OntoMerger: An Ontology Integration Library for Deduplicating and Connecting Knowledge Graph Nodes
This addresses the issue of data redundancy and connectivity for researchers and practitioners building knowledge graphs, though it appears incremental as it builds on existing ontology integration concepts.
The paper tackles the problem of node duplication in knowledge graphs from heterogeneous datasets by introducing OntoMerger, a Python library that merges nodes with the same meaning and connects hierarchies, as demonstrated on a real-world biomedical KG.
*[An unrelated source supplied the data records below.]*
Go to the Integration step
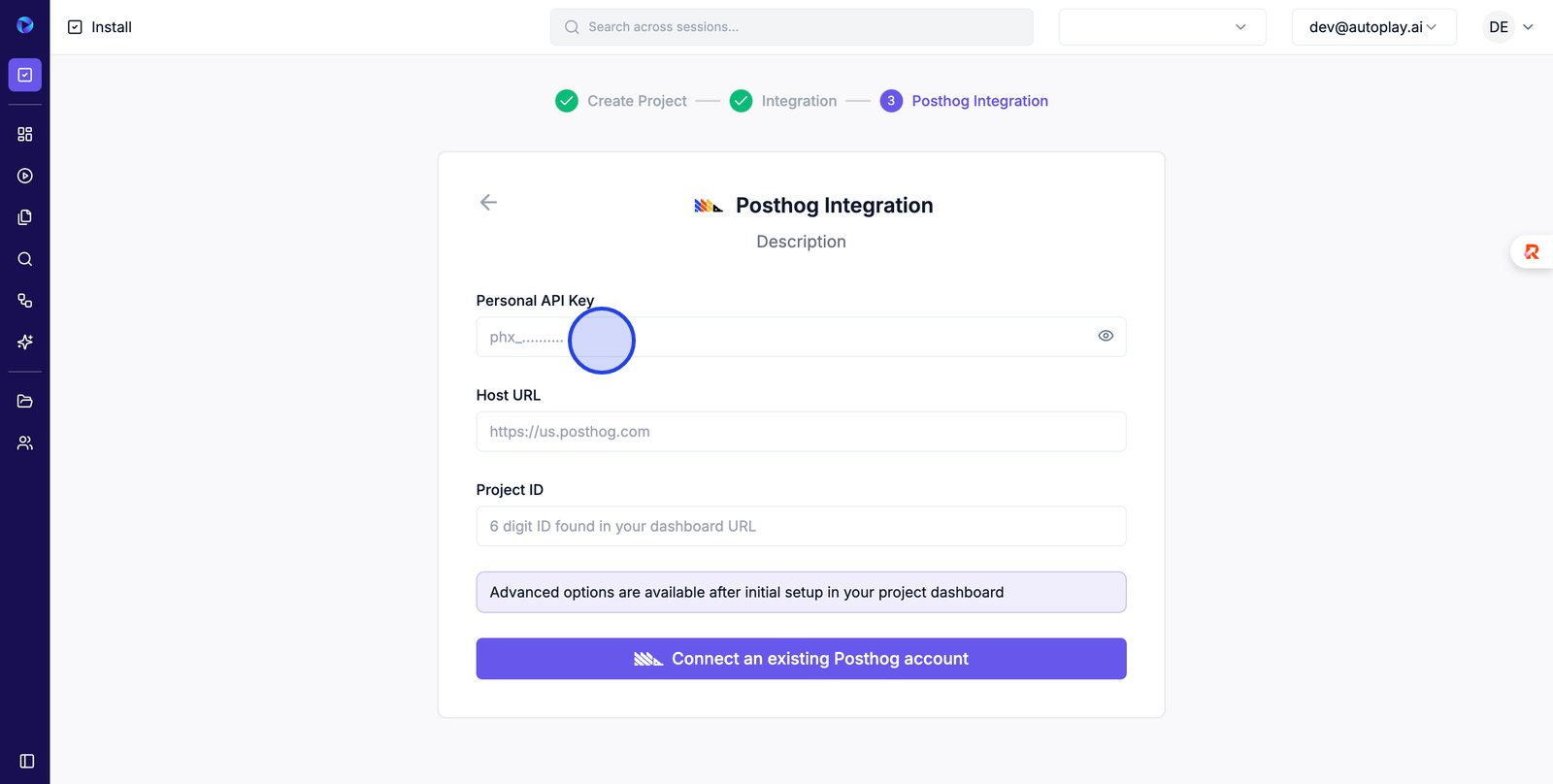1553x784 pixels. tap(798, 101)
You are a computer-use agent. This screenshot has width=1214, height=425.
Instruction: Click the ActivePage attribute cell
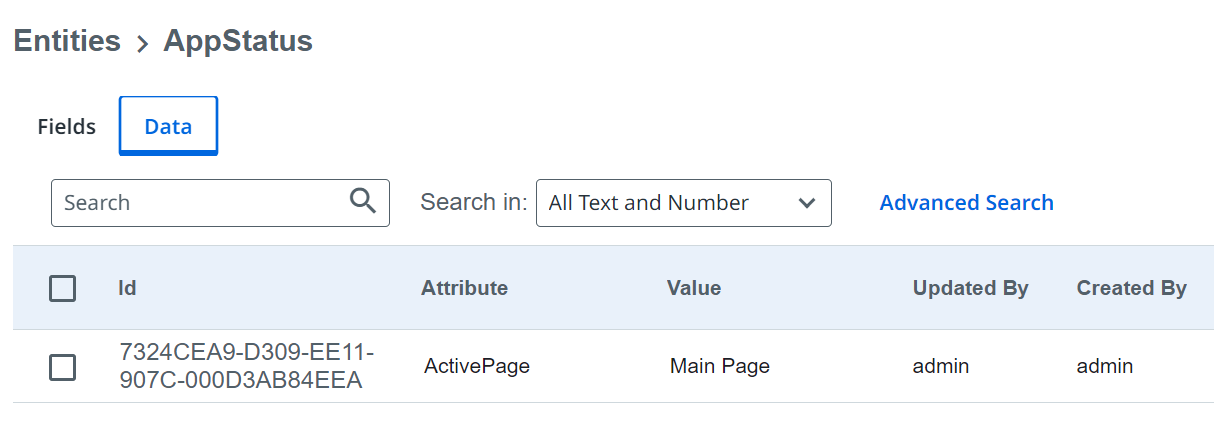476,366
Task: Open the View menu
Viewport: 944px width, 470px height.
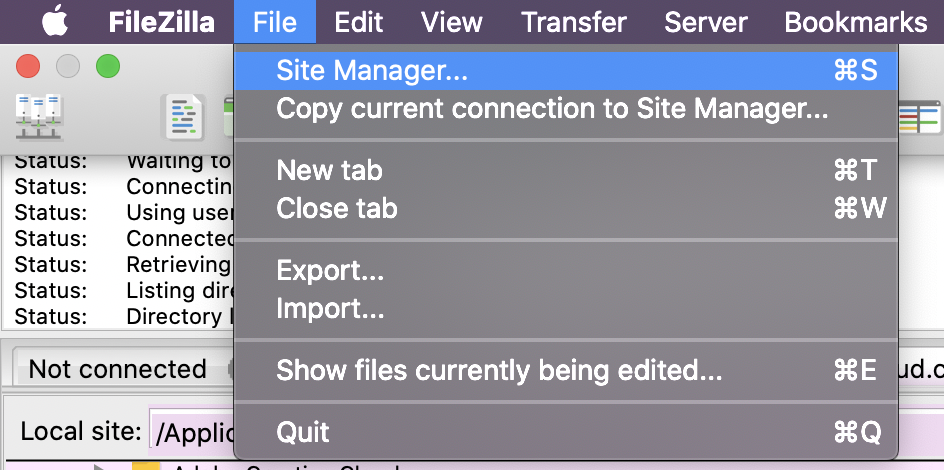Action: (x=452, y=22)
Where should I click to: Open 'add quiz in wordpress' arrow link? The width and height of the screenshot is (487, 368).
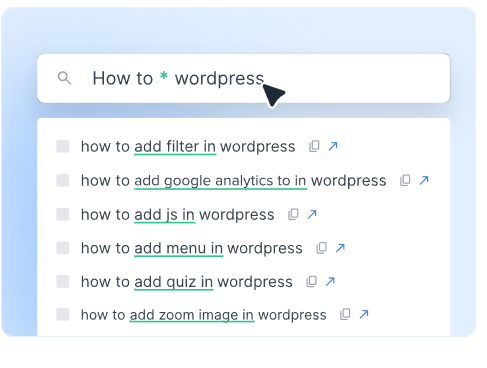click(330, 282)
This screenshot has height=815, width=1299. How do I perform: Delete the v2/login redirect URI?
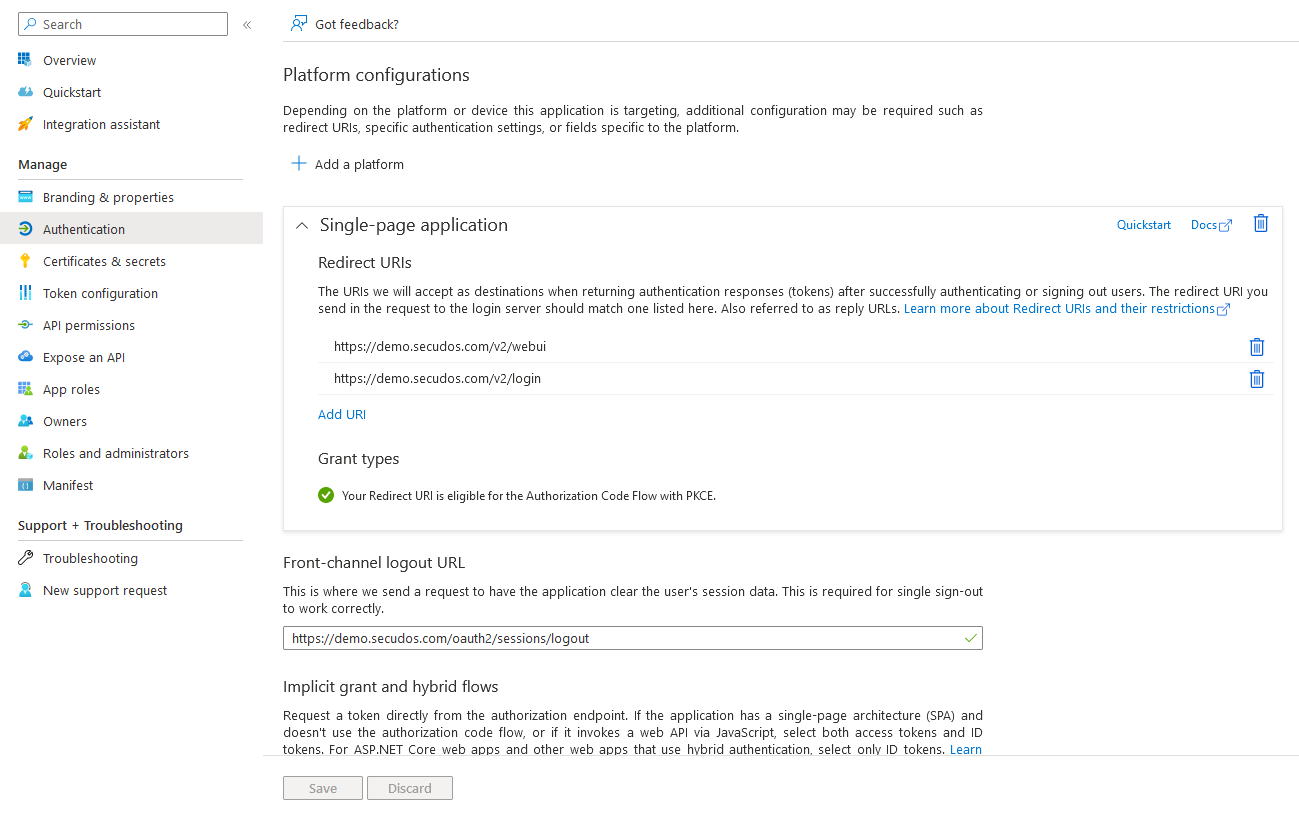1257,379
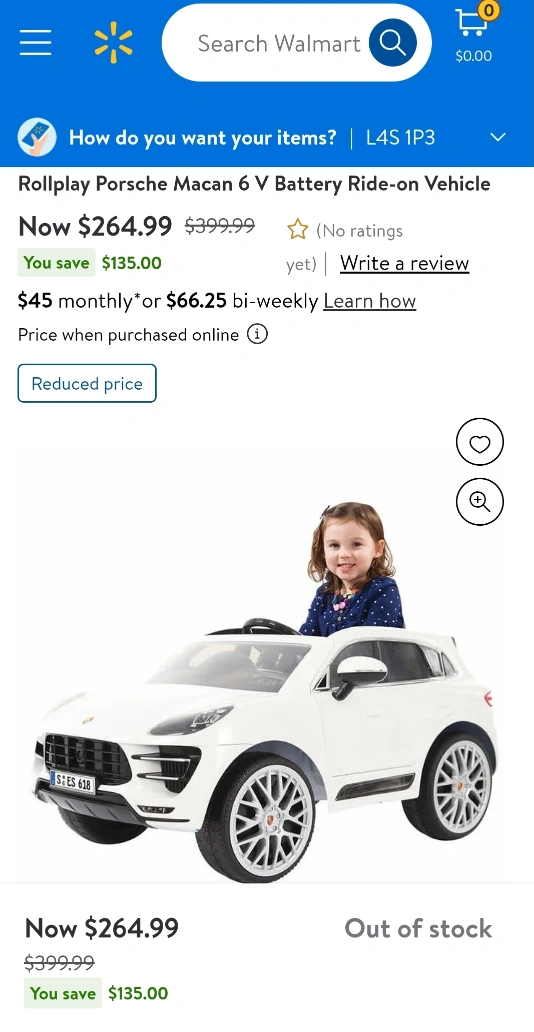Go to Walmart home via spark logo
This screenshot has height=1032, width=534.
(x=113, y=43)
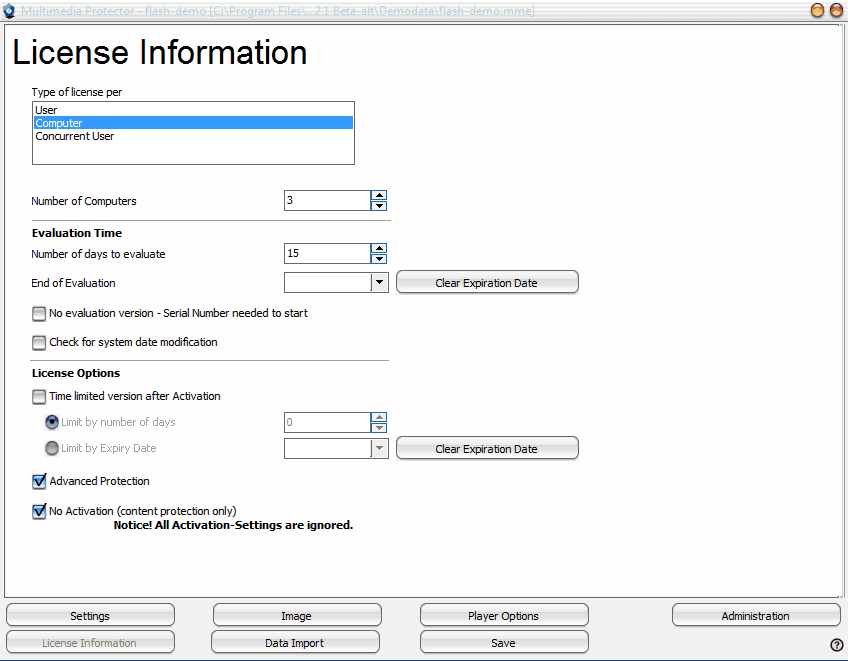Toggle Check for system date modification
The width and height of the screenshot is (848, 661).
[x=39, y=342]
Duplication of nodes is a common problem encountered when building knowledge graphs (KGs) from heterogeneous datasets, where it is crucial to be able to merge nodes having the same meaning. OntoMerger is a Python ontology integration library whose functionality is to deduplicate KG nodes. Our approach takes a set of KG nodes, mappings and disconnected hierarchies and generates a set of merged nodes together with a connected hierarchy. In addition, the library provides analytic and data testing functionalities that can be used to fine-tune the inputs, further reducing duplication, and to increase connectivity of the output graph. OntoMerger can be applied to a wide variety of ontologies and KGs. In this paper we introduce OntoMerger and illustrate its functionality on a real-world biomedical KG.